I suppose my question would be what is the additional space above 4KHz and under 25 KHz used for? I'm thinking it's probably some kind of buffer space to insure that DSL does not interfere with phone conversations or something?

Repurposing lines for exclusively data would be an interesting idea. The problem with DSL and the distance issue is that twisted pair copper is really not that good at carrying higher frequencies than a few kilohertz. It can do it okay for a limited distance, but the further you go the worse it gets for high frequencies. So the lower the frequencies the further you can go.

If you axed analog voice you could start at zero and push it as high as it would go for a given line, which would be different depending on the distance and the quality of the wiring.

One other thing that might be possible would be to share the wires between customers. Telephone systems typically have one two-wire pair per customer and it's switched individually so each person has a dedicated connection to the local switching station where it is multiplexed.

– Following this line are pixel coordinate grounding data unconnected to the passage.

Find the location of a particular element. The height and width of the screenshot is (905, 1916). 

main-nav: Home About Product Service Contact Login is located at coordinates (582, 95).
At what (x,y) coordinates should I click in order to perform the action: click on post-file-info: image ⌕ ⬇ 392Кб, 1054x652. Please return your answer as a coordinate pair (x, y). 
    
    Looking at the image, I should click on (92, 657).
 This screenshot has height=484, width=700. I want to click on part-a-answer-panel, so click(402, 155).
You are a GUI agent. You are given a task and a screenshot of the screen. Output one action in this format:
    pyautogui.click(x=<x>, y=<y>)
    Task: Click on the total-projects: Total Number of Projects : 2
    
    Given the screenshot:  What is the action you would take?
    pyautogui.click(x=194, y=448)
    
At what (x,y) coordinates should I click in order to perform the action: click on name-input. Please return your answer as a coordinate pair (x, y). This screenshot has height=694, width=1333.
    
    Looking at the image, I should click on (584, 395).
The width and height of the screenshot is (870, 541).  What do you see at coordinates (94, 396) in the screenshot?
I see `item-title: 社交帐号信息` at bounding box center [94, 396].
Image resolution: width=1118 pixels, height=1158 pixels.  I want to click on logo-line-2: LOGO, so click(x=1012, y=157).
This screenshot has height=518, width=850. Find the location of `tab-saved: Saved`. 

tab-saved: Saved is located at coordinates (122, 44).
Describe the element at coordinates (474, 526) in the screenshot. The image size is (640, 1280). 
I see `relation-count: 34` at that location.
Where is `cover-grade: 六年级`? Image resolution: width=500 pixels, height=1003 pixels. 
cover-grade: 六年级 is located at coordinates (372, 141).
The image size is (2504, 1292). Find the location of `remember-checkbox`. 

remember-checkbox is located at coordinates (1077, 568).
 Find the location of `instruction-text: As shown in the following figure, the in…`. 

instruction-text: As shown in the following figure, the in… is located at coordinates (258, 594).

If you had a rural area where there were sixteen homes in a neighborhood and thus you had sixteen runs of twisted pair coming in you could repurpose the system so everyone shares the sixteen pairs and thus has potentially up to sixteen times the bandwidth, assuming, of course, that everyone is not downloading at the same time.

This is how cable modems work, or at least it's the same basic idea. You don't ave your own physical link. The cable is spliced into the same your neighbors have, and the bandwidth is at least partially shared, so you couldn't all be simultaneously downloading and getting full speed. Usually this works out okay as long as there aren't too many people sharing the same limited bandwidth.

Of course, the best way to do it would be to run new wires, either better shielded copper pair or even better coax or of course fiber, which would be the best thing going. That's not always economical though.